Hypoxia sensing through β-adrenergic receptors

Life-sustaining responses to low oxygen, or hypoxia, depend on signal transduction by HIFs, but the underlying mechanisms by which cells sense hypoxia are not completely understood. Based on prior studies suggesting a link between the beta-adrenergic receptor (beta-AR) and hypoxia responses, we hypothesized that the beta-AR mediates hypoxia sensing and is necessary for HIF-1 alpha accumulation. Beta blocker treatment of mice suppressed hypoxia induction of renal HIF-1 alpha accumulation, erythropoietin production, and erythropoiesis in vivo.
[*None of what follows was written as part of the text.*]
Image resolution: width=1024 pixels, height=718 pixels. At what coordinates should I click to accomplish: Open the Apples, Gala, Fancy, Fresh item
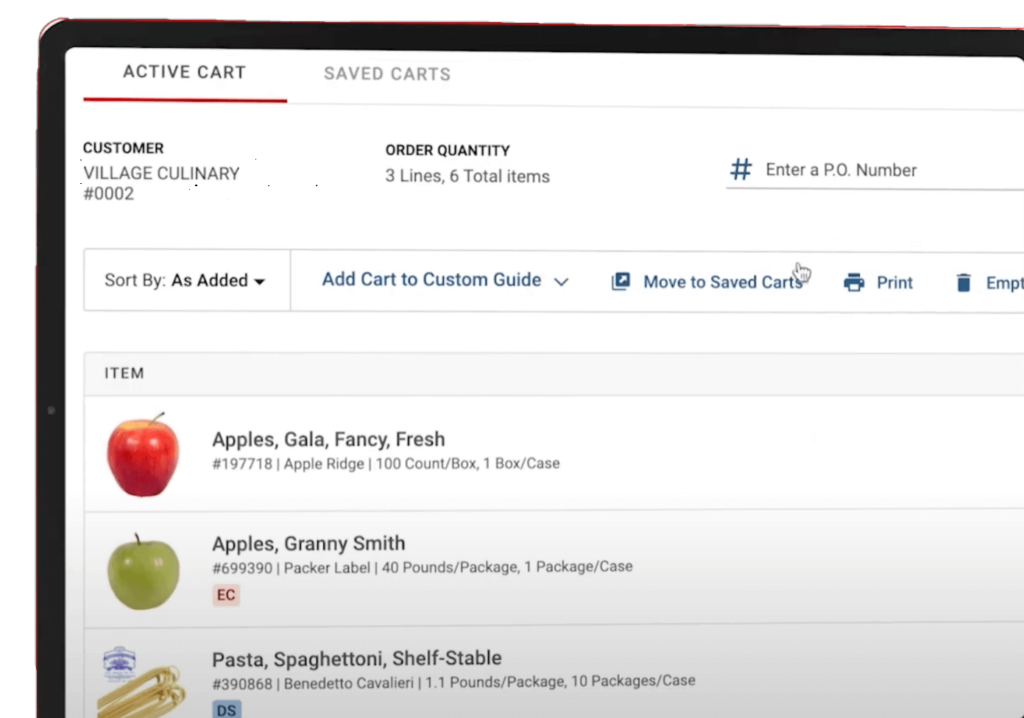click(328, 439)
Likewise, beta blocker treatment of primary human endothelial cells in vitro decreased hypoxia-mediated HIF-1 alpha accumulation and binding to target genes and the downstream hypoxia-inducible gene expression. In mechanistic studies, cAMP-activated PKA and/or GPCR kinases (GRK), which both participate in beta-AR signal transduction, were investigated. Direct activation of cAMP/PKA pathways did not induce HIF-1 alpha accumulation, and inhibition of PKA did not blunt HIF-1 alpha induction by hypoxia. In contrast, pharmacological inhibition of GRK, or expression of a GRK phosphorylation-deficient beta-AR mutant in cells, blocked hypoxia-mediated HIF-1 alpha accumulation. Mass spectrometry-based quantitative analyses revealed a hypoxia-mediated beta-AR phosphorylation barcode that was different from the classical agonist phosphorylation barcode. These findings indicate that the beta-AR is fundamental to the molecular and physiological responses to hypoxia.